Wednesday, February 8, 2017

are you ready for some football

I find myself eavesdropping on the various people who, like me, are waiting for the train to arrive and take us to work. I stand on the platform and watch the same faces I see every morning walk across the wooden planks — some clutching briefcases under their arms, some dragging large, wheeled cases behind them — and take the same relative waiting positions they take every morning (myself included). I don't eavesdrop on purpose. I am not particularly interested in the random, nonsensical chit-chat I hear. Some of my fellow commuters just talk so goddamn loud, that I can't help but hear every detail of their usually inane conversations. I often find it maddening, but I guess I also find it amusing — otherwise I wouldn't write about it so often. Or maybe I don't want to feel alone in my torture. Why should you miss out?

Yesterday was Monday, the day after Super Bowl 51, in which the mighty New England Patriots captured another record-breaking victory. I believe, if my knowledge of football is what I think it is, they have won every Super Bowl that has ever been played. I don't know. I could be wrong, but actually, I don't give a shit. I have never watched a complete football game in my life. Growing up, my father and my brother watched every sports contest that flashed across our television. Football, baseball, basketball. (My brother watched hockey alone because my father said it moved too goddamn fast for him.) Not me! I never watched any of it. I had no interest. Later in my life, I became an avid baseball fan, but that wasn't until the late 90s when my wife and I purchased Phillies season tickets so we could go to the All-Star Game in our hometown. We kept those tickets for eighteen seasons. But before that, I couldn't tell a home run from a field goal — and I didn't care.

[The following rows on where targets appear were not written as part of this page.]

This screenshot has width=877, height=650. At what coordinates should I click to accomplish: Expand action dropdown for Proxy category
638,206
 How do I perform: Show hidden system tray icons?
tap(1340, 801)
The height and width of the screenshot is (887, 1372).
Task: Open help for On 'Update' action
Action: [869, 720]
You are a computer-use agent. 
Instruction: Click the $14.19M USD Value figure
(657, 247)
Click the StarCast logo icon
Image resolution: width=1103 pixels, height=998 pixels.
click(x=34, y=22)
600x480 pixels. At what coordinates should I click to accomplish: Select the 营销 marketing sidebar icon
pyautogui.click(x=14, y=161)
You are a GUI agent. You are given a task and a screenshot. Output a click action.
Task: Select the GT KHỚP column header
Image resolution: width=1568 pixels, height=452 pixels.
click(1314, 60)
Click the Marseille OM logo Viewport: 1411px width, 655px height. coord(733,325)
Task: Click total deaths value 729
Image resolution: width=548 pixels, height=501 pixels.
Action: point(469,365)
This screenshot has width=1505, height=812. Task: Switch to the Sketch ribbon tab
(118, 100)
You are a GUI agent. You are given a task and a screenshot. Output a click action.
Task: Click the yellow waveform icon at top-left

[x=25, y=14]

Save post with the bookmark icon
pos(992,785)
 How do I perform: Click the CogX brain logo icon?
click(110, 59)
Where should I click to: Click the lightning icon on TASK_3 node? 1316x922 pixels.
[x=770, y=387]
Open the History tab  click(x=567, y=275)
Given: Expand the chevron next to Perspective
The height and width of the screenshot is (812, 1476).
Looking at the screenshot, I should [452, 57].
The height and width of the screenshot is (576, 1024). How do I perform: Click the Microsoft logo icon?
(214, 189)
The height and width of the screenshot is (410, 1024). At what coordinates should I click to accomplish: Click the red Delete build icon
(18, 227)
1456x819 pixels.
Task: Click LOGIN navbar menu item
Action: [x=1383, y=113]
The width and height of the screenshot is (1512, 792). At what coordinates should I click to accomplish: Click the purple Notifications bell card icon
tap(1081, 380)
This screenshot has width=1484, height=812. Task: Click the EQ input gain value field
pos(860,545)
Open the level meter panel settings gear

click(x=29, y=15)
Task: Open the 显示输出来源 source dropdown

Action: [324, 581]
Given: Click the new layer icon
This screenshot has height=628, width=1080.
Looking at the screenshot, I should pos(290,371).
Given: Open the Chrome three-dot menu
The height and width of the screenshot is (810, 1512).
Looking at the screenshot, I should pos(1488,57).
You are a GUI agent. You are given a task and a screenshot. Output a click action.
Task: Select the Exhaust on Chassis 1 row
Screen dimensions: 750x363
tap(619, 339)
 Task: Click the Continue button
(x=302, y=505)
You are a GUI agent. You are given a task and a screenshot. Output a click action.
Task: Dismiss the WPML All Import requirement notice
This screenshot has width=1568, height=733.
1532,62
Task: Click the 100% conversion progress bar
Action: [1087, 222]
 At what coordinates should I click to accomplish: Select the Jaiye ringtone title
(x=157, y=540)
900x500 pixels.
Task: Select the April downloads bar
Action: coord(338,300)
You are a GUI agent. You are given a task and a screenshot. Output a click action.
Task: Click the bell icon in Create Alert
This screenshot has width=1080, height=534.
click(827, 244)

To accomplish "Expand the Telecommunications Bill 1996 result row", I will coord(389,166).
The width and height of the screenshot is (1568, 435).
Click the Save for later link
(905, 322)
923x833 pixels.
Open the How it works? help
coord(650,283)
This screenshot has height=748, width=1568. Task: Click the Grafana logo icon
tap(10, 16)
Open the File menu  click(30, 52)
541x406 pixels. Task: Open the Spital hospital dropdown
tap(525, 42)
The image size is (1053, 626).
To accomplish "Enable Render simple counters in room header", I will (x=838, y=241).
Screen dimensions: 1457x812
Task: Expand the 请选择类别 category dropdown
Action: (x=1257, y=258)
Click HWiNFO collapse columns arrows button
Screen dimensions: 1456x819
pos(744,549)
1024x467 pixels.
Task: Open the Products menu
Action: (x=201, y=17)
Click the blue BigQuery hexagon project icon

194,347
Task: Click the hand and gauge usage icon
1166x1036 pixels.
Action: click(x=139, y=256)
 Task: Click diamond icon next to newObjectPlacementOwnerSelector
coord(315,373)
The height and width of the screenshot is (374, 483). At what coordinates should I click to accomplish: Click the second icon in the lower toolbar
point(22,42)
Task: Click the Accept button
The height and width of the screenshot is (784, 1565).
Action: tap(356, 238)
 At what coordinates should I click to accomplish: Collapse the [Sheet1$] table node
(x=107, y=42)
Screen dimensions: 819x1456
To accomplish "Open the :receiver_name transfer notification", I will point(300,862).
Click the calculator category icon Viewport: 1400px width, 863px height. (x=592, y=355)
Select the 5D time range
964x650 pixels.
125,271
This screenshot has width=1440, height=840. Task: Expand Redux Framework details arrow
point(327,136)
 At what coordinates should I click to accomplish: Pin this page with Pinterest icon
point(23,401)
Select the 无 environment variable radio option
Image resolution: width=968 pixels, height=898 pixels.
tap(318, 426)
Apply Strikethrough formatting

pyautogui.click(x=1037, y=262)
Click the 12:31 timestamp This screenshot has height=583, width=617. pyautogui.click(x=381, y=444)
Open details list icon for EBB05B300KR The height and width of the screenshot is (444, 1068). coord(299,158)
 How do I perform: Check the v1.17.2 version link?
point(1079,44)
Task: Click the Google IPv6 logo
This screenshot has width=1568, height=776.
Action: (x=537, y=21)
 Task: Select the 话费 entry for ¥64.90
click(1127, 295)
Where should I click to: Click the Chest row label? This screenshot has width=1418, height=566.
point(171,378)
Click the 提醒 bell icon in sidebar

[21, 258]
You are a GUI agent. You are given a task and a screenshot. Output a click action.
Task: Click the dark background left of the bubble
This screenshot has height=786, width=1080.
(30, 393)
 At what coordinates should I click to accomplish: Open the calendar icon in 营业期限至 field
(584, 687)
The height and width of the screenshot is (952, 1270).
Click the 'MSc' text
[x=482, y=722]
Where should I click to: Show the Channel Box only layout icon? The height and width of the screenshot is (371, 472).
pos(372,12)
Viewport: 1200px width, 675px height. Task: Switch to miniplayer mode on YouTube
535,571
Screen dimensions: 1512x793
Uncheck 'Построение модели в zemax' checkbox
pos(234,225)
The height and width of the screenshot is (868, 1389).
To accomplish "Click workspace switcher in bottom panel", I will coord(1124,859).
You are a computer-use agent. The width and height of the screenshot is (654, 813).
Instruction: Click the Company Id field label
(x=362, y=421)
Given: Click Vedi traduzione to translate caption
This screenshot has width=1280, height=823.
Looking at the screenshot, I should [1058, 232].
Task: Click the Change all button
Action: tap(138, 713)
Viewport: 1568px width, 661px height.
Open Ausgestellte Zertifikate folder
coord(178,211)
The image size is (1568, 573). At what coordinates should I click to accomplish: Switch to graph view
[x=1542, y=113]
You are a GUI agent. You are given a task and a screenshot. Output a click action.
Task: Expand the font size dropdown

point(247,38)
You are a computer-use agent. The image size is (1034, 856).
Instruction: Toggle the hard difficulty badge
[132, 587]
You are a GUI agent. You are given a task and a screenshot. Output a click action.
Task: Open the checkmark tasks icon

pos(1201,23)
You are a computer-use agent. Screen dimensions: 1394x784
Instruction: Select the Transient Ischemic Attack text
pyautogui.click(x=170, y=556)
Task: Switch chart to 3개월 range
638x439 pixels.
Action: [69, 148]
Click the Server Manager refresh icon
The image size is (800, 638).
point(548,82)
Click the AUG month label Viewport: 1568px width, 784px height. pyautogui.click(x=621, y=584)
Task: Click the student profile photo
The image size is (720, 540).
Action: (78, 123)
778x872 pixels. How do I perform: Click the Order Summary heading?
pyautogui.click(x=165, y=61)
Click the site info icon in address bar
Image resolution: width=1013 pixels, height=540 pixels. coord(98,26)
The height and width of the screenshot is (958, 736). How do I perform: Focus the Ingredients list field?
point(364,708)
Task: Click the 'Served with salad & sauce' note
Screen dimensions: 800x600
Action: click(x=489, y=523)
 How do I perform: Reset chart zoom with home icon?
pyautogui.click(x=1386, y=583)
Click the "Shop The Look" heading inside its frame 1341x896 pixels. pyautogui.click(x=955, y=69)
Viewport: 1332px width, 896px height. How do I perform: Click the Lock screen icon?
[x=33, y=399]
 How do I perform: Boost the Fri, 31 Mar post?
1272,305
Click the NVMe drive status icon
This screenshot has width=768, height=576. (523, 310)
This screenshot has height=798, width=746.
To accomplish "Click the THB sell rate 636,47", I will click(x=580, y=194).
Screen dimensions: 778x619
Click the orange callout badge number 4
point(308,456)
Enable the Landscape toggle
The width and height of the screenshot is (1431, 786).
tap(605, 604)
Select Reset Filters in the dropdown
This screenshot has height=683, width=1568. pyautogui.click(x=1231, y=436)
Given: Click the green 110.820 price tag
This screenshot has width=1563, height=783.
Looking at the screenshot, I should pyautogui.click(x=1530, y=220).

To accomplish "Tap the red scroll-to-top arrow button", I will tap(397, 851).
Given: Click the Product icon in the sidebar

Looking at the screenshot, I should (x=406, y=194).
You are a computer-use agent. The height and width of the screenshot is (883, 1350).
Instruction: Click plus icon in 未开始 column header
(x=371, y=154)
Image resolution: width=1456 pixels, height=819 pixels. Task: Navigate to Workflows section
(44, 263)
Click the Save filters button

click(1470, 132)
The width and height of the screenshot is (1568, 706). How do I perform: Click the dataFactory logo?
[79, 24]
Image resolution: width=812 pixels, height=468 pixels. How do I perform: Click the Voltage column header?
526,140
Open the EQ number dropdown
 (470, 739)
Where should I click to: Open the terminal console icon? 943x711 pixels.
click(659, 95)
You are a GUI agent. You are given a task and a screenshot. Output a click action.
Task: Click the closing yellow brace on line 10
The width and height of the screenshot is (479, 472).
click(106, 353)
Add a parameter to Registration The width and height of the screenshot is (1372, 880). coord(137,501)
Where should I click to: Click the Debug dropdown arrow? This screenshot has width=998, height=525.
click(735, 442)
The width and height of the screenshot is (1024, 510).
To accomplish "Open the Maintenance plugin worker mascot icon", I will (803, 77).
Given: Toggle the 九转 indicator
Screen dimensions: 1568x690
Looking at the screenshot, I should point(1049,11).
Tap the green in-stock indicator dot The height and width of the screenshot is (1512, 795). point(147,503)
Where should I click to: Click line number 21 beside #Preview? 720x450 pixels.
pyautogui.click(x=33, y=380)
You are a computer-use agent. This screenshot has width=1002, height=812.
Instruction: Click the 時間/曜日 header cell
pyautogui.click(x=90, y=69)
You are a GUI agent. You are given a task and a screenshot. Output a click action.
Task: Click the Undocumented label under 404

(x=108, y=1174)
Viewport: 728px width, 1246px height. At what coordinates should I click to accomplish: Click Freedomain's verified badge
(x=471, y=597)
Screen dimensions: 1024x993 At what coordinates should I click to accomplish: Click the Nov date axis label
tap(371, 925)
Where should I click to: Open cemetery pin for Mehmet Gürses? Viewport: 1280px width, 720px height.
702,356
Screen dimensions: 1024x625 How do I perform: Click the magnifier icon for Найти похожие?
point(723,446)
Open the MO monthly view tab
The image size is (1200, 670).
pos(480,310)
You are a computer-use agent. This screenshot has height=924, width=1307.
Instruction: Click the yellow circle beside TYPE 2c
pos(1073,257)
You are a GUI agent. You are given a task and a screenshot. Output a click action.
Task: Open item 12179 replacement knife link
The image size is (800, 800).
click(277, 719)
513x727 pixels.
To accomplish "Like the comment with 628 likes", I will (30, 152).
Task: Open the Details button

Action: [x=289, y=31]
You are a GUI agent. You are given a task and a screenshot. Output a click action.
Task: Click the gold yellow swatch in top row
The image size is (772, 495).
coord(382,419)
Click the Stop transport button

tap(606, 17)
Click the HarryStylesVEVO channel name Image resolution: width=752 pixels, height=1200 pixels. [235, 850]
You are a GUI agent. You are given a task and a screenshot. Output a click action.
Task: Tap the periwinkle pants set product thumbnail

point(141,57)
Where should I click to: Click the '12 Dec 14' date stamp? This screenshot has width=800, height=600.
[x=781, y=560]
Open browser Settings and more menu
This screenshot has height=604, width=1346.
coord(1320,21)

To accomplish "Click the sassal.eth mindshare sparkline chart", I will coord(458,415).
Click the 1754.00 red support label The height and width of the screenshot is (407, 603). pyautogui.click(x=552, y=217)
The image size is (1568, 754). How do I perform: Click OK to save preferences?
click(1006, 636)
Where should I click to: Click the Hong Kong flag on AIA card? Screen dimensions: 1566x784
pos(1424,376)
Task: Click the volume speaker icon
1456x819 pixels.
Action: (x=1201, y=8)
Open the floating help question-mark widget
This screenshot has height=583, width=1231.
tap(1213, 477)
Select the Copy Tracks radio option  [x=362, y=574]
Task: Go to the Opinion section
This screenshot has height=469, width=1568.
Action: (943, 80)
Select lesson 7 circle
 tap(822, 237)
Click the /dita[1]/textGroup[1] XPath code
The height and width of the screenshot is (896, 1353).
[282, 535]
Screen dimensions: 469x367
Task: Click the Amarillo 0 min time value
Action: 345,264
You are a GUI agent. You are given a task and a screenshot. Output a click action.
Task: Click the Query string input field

I am not afraid to admit that I am not a sports fan. I have other interests to occupy my time. I know plenty of sports fans, some of whom can't understand how I don't care about three-pointers and clipping. They marvel at my belief that "foul" refers to my preference of language and "icing" is something that decorates a birthday cake. I am offended when some "dude" asks me if I know the score of a particular game just because I'm a guy and all guys follow sports and know all scores. Or when I tell someone I'm from Philadelphia, they immediately pummel me with questions about the Eagles. (Y'know, we have the Liberty Bell, too!) I don't pretend to know about sports and I certainly don't jump on the "fan bandwagon" if my city's team is doing well or during any sport's playoff time.

So, around 7:45 a.m. the day after the Super Bowl, I see some woman sit down on a bench at the train station and start a loud conversation about the game.
First Woman: Did you watch the Super Bowl? 
Second Woman: Well, we're not really much of a football family. Actually, we're not a football family at all. We watched the Super Bowl, 'cause... y'know. Jacob doesn't like football, but he's a Steelers fan and, evidently, if you like the Steelers, then you can't like the Patriots. They're like cross-division adversaries or something. So, we're not supposed to like the Patriots. But, I didn't even watch the whole game. I watched the first half and then I went upstairs and — y'know — did my own thing. I did some baking, too, because we all like to get together for Tu B'Shevat*.
By the time the train arrived, my head had exploded all over the platform.

* Tu B'Shevat, or "Tubishvat" as the guttural pronunciation goes, marks the season in which the earliest-blooming trees in the Land of Israel emerge from their winter sleep and begin a new fruit-bearing cycle. It's essentially Jewish Arbor Day, and possibly, worth a day off from work.